*What you have to do*.
Each entry needs to be retyped exactly, with nothing added or dropped.

Stored records
----
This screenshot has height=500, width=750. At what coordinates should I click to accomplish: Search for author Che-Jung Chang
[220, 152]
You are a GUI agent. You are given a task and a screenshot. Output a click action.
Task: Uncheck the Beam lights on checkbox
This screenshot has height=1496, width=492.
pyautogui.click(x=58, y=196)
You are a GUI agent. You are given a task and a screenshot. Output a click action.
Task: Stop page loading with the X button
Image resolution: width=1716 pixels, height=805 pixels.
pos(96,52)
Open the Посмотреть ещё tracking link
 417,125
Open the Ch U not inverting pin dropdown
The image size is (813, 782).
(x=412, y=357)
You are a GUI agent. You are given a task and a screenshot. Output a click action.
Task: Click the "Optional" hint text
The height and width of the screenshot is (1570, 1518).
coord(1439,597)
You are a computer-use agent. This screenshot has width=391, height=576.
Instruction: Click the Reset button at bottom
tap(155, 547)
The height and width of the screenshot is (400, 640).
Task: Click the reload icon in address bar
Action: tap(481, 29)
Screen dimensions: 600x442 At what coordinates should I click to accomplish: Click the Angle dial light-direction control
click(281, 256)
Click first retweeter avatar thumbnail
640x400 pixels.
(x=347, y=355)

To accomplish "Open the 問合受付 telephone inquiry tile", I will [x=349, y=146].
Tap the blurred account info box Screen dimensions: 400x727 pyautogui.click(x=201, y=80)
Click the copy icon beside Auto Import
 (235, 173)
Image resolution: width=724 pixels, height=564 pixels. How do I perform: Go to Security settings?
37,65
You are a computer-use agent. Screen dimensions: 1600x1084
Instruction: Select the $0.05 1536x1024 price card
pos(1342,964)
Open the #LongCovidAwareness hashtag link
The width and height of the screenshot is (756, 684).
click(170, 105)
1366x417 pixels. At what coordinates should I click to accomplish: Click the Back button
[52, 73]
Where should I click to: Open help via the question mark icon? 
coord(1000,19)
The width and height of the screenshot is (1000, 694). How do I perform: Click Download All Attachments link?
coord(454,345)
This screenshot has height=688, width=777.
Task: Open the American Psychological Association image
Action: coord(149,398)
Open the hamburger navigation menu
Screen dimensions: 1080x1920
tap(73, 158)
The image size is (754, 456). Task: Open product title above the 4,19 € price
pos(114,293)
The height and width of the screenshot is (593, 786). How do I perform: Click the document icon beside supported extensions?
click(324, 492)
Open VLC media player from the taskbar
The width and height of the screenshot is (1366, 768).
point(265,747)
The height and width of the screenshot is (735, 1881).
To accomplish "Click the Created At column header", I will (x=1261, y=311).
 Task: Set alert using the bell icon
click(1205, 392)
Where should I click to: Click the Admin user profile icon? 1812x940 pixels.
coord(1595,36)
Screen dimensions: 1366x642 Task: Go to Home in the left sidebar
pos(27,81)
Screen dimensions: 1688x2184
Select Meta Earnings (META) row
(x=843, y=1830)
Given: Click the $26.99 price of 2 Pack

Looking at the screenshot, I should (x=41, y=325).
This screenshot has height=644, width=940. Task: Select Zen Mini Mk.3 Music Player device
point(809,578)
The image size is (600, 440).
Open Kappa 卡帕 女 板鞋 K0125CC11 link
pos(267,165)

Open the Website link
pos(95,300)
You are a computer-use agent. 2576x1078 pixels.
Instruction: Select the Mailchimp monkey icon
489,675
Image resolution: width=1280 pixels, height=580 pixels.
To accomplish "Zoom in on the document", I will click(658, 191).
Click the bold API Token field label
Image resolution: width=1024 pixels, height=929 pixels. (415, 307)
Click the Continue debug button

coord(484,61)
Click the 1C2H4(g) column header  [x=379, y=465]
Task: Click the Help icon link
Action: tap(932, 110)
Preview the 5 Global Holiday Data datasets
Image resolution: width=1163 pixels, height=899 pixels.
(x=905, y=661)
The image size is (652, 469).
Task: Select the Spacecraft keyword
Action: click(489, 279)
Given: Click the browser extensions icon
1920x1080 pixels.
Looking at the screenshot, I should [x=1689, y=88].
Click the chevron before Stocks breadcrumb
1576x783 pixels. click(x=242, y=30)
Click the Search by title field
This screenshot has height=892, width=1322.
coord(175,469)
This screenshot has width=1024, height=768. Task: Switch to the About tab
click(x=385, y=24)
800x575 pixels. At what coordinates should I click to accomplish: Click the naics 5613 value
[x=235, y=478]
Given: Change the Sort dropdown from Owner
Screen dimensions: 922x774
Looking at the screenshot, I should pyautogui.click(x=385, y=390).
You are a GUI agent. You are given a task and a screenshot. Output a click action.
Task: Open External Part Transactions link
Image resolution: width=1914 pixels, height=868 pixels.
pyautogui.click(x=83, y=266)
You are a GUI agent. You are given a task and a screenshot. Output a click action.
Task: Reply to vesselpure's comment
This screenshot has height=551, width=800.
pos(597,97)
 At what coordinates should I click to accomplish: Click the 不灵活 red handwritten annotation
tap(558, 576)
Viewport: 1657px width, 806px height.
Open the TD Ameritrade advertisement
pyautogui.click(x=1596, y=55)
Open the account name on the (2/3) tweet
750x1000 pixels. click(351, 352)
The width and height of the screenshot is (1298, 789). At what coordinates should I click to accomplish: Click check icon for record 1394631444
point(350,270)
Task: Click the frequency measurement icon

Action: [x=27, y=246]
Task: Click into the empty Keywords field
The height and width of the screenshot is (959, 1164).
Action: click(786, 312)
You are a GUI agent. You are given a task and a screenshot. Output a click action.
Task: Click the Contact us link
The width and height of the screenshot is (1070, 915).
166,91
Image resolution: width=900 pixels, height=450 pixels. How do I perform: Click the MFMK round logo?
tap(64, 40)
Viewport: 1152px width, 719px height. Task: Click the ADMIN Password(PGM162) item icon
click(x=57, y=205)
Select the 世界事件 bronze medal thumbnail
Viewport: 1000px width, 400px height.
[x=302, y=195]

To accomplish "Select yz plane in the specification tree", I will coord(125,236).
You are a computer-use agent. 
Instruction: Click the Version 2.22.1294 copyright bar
----
*Solution for this problem*.
This screenshot has height=500, width=750. At what coordinates should I click to accomplish: Search for author Che-Jung Chang
[220, 152]
You are a GUI agent. You are given a task and a screenshot. Output a click action.
Task: Uncheck the Beam lights on checkbox
This screenshot has height=1496, width=492.
pyautogui.click(x=58, y=196)
You are a GUI agent. You are given a task and a screenshot. Output a click action.
Task: Stop page loading with the X button
Image resolution: width=1716 pixels, height=805 pixels.
pos(96,52)
Open the Посмотреть ещё tracking link
 417,125
Open the Ch U not inverting pin dropdown
The image size is (813, 782).
(x=412, y=357)
You are a GUI agent. You are given a task and a screenshot. Output a click action.
Task: Click the "Optional" hint text
The height and width of the screenshot is (1570, 1518).
coord(1439,597)
You are a computer-use agent. This screenshot has width=391, height=576.
Instruction: Click the Reset button at bottom
tap(155, 547)
The height and width of the screenshot is (400, 640).
Task: Click the reload icon in address bar
Action: tap(481, 29)
Screen dimensions: 600x442 At what coordinates should I click to accomplish: Click the Angle dial light-direction control
click(281, 256)
Click first retweeter avatar thumbnail
640x400 pixels.
(x=347, y=355)

To accomplish "Open the 問合受付 telephone inquiry tile", I will [x=349, y=146].
Tap the blurred account info box Screen dimensions: 400x727 pyautogui.click(x=201, y=80)
Click the copy icon beside Auto Import
 (235, 173)
Image resolution: width=724 pixels, height=564 pixels. How do I perform: Go to Security settings?
37,65
You are a computer-use agent. Screen dimensions: 1600x1084
Instruction: Select the $0.05 1536x1024 price card
pos(1342,964)
Open the #LongCovidAwareness hashtag link
The width and height of the screenshot is (756, 684).
click(170, 105)
1366x417 pixels. At what coordinates should I click to accomplish: Click the Back button
[52, 73]
Where should I click to: Open help via the question mark icon? 
coord(1000,19)
The width and height of the screenshot is (1000, 694). How do I perform: Click Download All Attachments link?
coord(454,345)
This screenshot has height=688, width=777.
Task: Open the American Psychological Association image
Action: coord(149,398)
Open the hamburger navigation menu
Screen dimensions: 1080x1920
tap(73, 158)
The image size is (754, 456). Task: Open product title above the 4,19 € price
pos(114,293)
The height and width of the screenshot is (593, 786). How do I perform: Click the document icon beside supported extensions?
click(324, 492)
Open VLC media player from the taskbar
The width and height of the screenshot is (1366, 768).
point(265,747)
The height and width of the screenshot is (735, 1881).
To accomplish "Click the Created At column header", I will (x=1261, y=311).
 Task: Set alert using the bell icon
click(1205, 392)
Where should I click to: Click the Admin user profile icon? 1812x940 pixels.
coord(1595,36)
Screen dimensions: 1366x642 Task: Go to Home in the left sidebar
pos(27,81)
Screen dimensions: 1688x2184
Select Meta Earnings (META) row
(x=843, y=1830)
Given: Click the $26.99 price of 2 Pack

Looking at the screenshot, I should (x=41, y=325).
This screenshot has height=644, width=940. Task: Select Zen Mini Mk.3 Music Player device
point(809,578)
The image size is (600, 440).
Open Kappa 卡帕 女 板鞋 K0125CC11 link
pos(267,165)

Open the Website link
pos(95,300)
You are a computer-use agent. 2576x1078 pixels.
Instruction: Select the Mailchimp monkey icon
489,675
Image resolution: width=1280 pixels, height=580 pixels.
To accomplish "Zoom in on the document", I will click(658, 191).
Click the bold API Token field label
Image resolution: width=1024 pixels, height=929 pixels. (415, 307)
Click the Continue debug button

coord(484,61)
Click the 1C2H4(g) column header  [x=379, y=465]
Task: Click the Help icon link
Action: tap(932, 110)
Preview the 5 Global Holiday Data datasets
Image resolution: width=1163 pixels, height=899 pixels.
(x=905, y=661)
The image size is (652, 469).
Task: Select the Spacecraft keyword
Action: click(489, 279)
Given: Click the browser extensions icon
1920x1080 pixels.
Looking at the screenshot, I should [x=1689, y=88].
Click the chevron before Stocks breadcrumb
1576x783 pixels. click(x=242, y=30)
Click the Search by title field
This screenshot has height=892, width=1322.
coord(175,469)
This screenshot has width=1024, height=768. Task: Switch to the About tab
click(x=385, y=24)
800x575 pixels. At what coordinates should I click to accomplish: Click the naics 5613 value
[x=235, y=478]
Given: Change the Sort dropdown from Owner
Screen dimensions: 922x774
Looking at the screenshot, I should pyautogui.click(x=385, y=390).
You are a GUI agent. You are given a task and a screenshot. Output a click action.
Task: Open External Part Transactions link
Image resolution: width=1914 pixels, height=868 pixels.
pyautogui.click(x=83, y=266)
You are a GUI agent. You are given a task and a screenshot. Output a click action.
Task: Reply to vesselpure's comment
This screenshot has height=551, width=800.
pos(597,97)
 At what coordinates should I click to accomplish: Click the 不灵活 red handwritten annotation
tap(558, 576)
Viewport: 1657px width, 806px height.
Open the TD Ameritrade advertisement
pyautogui.click(x=1596, y=55)
Open the account name on the (2/3) tweet
750x1000 pixels. click(351, 352)
The width and height of the screenshot is (1298, 789). At what coordinates should I click to accomplish: Click check icon for record 1394631444
point(350,270)
Task: Click the frequency measurement icon

Action: [x=27, y=246]
Task: Click into the empty Keywords field
The height and width of the screenshot is (959, 1164).
Action: click(786, 312)
You are a GUI agent. You are given a task and a screenshot. Output a click action.
Task: Click the Contact us link
The width and height of the screenshot is (1070, 915).
166,91
Image resolution: width=900 pixels, height=450 pixels. How do I perform: Click the MFMK round logo?
tap(64, 40)
Viewport: 1152px width, 719px height. Task: Click the ADMIN Password(PGM162) item icon
click(x=57, y=205)
Select the 世界事件 bronze medal thumbnail
Viewport: 1000px width, 400px height.
[x=302, y=195]

To accomplish "Select yz plane in the specification tree", I will coord(125,236).
You are a computer-use agent. 
Instruction: Click the Version 2.22.1294 copyright bar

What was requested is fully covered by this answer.